Monitor etcd - Container Service for Kubernetes - Alibaba Cloud Documentation Center

This topic describes the metrics supported by etcd, provides usage notes for the dashboards of etcd, and suggests how to troubleshoot common metric anomalies.

Metrics

Metrics can indicate the status and parameter settings of a component. The following table describes the metrics supported by etcd.

Metric	Type	Description
cpu_utilization_core	Gauge	The CPU usage. Unit: vCores.
cpu_utilization_ratio	Gauge	CPU utilization = Number of used vCores/Total number of vCores. Unit: %.
etcd_server_has_leader	Gauge	Indicates whether the etcd member has a leader. Valid values: 1: The etcd member has a leader. 0: The etcd member does not have a leader.
etcd_server_is_leader	Gauge	Indicates whether the etcd member is a leader. Valid values: 1: The etcd member is a leader. 0: The etcd member is not a leader.
etcd_server_leader_changes_seen_total	Counter	The number of leader changes within a period of time.
etcd_mvcc_db_total_size_in_bytes	Gauge	The size of the etcd member DB.
etcd_mvcc_db_total_size_in_use_in_bytes	Gauge	The usage of the etcd member DB.
etcd_disk_backend_commit_duration_seconds_bucket	Histogram	The etcd backend commit delay. Buckets: `0.001, 0.002, 0.004, 0.008, 0.016, 0.032, 0.064, 0.128, 0.256, 0.512, 1.024, 2.048, 4.096, and 8.192`.
etcd_debugging_mvcc_keys_total	Gauge	The total number of etcd keys.
etcd_server_proposals_committed_total	Gauge	The total number of raft proposals committed.
etcd_server_proposals_applied_total	Gauge	The total number of raft proposals applied.
etcd_server_proposals_pending	Gauge	The total number of pending raft proposals.
etcd_server_proposals_failed_total	Counter	The total number of failed raft proposals.
memory_utilization_byte	Gauge	The memory usage. Unit: bytes.
memory_utilization_ratio	Gauge	Memory utilization = Amount of used memory/Total amount of memory. Unit: %.
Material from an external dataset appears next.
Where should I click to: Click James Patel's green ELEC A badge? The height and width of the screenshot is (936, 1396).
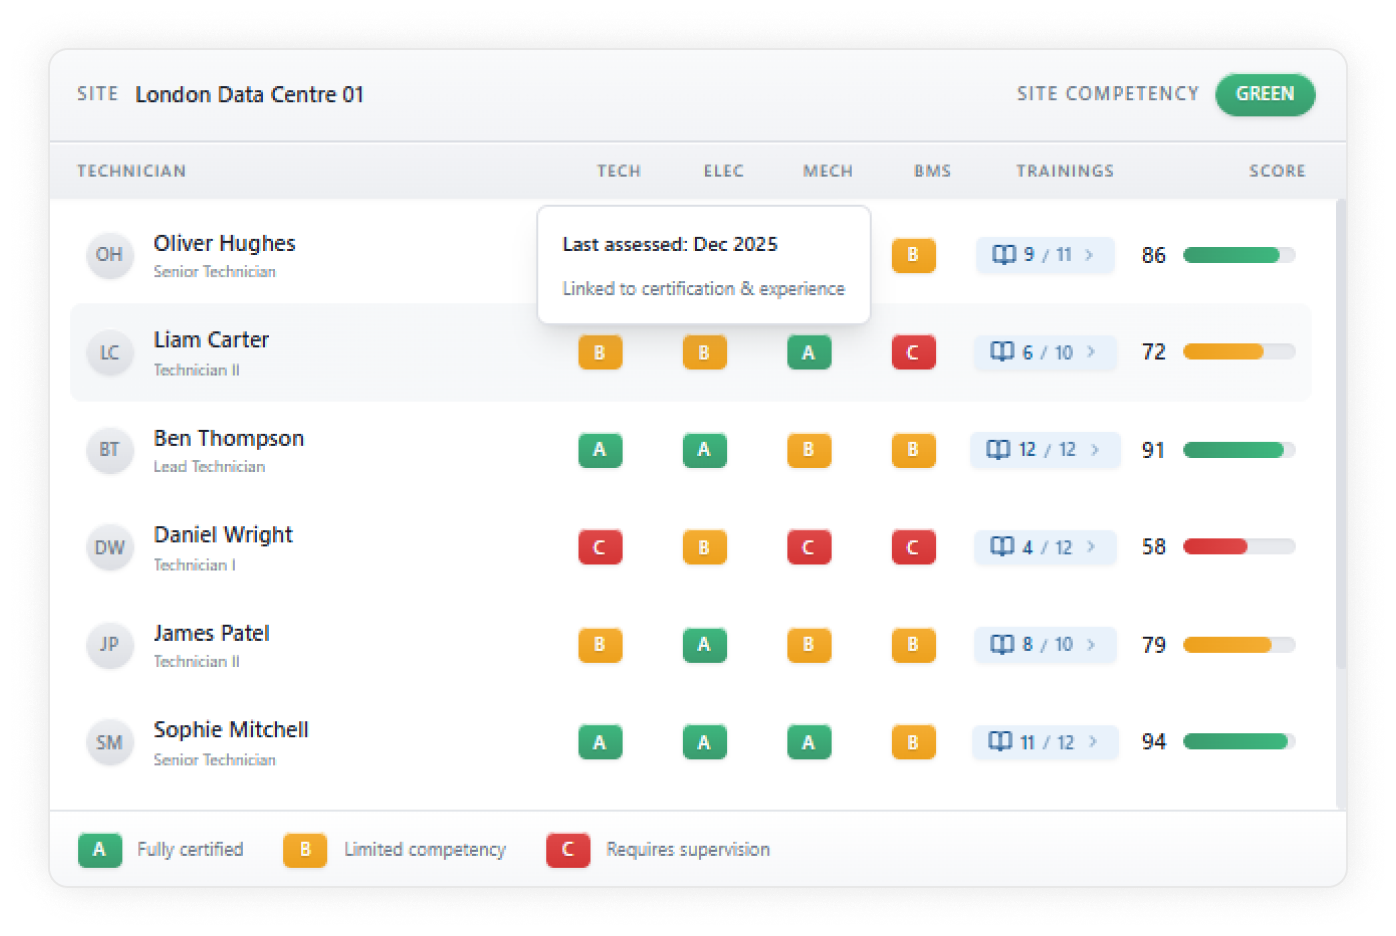[704, 645]
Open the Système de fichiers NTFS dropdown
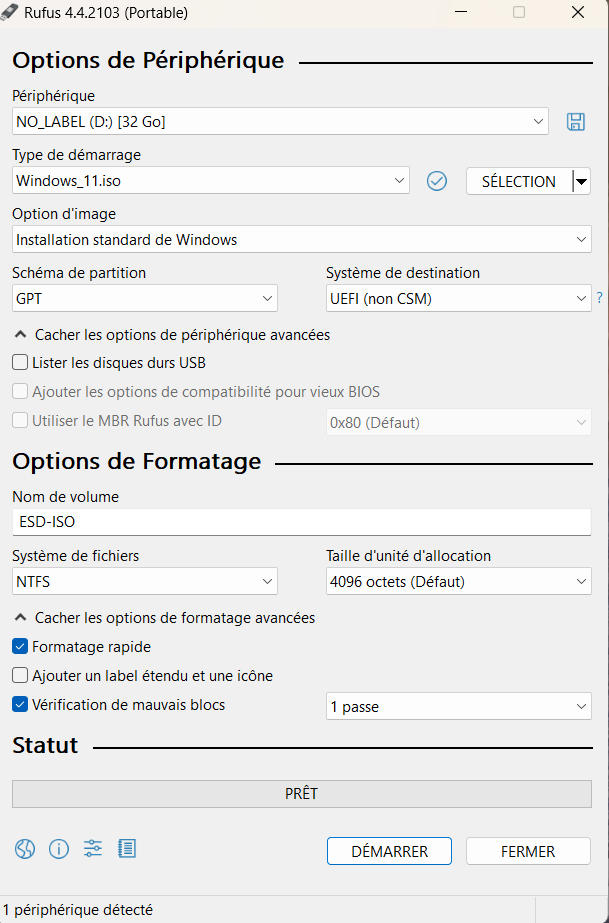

Usage notes for dashboards

Dashboards are generated based on metrics and Prometheus Query Language (PromQL). The following sections describe the observability and features of the dashboards of etcd.

Observability

etcd

Features

Dashboard	PromQL	Description
Etcd Cluster Healthy	etcd_server_has_leader etcd_server_is_leader == 1	Indicates the liveness of the etcd member. A value of 3 indicates that the etcd member is alive. Indicates whether the etcd member is a leader. In most cases, an etcd member must be elected as a leader.
Leader Changes for Latest Day	changes(etcd_server_leader_changes_seen_total{job="etcd"}[1d])	The number of leader changes within the previous day.
Mem Usage	memory_utilization_byte{container="etcd"}	The memory usage. Unit: bytes.
CPU Usage	cpu_utilization_core{container="etcd"}*1000	The CPU usage. Unit: millicores.
Mem Usage Rate	memory_utilization_ratio{container="etcd"}	The memory utilization. Unit: percentage.
CPU Usage Rate	cpu_utilization_ratio{container="etcd"}	The CPU utilization. Unit: percentage.
DB Size	etcd_mvcc_db_total_size_in_bytes etcd_mvcc_db_total_size_in_use_in_bytes	The size of the etcd backend DB. The usage of the etcd backend DB.
kv total	etcd_debugging_mvcc_keys_total	The total number of key-value pairs in the etcd cluster.
Backend Commit Delay	histogram_quantile(0.99, sum(rate(etcd_disk_backend_commit_duration_seconds_bucket{job="etcd"}[5m])) by (instance, le))	The DB commit delay.
Raft Proposals Status	rate(etcd_server_proposals_failed_total{job="etcd"}[1m]) etcd_server_proposals_pending{job="etcd"} etcd_server_proposals_committed_total{job="etcd"} - etcd_server_proposals_applied_total{job="etcd"}	The number of failed raft proposals per minute. The total number of pending raft proposals. The difference between the number of committed raft proposals and the number of applied raft proposals.

Common metric anomalies

Etcd Cluster Healthy

Normal

Abnormal

Anomaly description

All three etcd members have a leader and one of the etcd members must be a leader. This means that sum(etcd_server_has_leader)=3. In addition, member etcd_server_is_leader == 1 is displayed for one of the etcd members.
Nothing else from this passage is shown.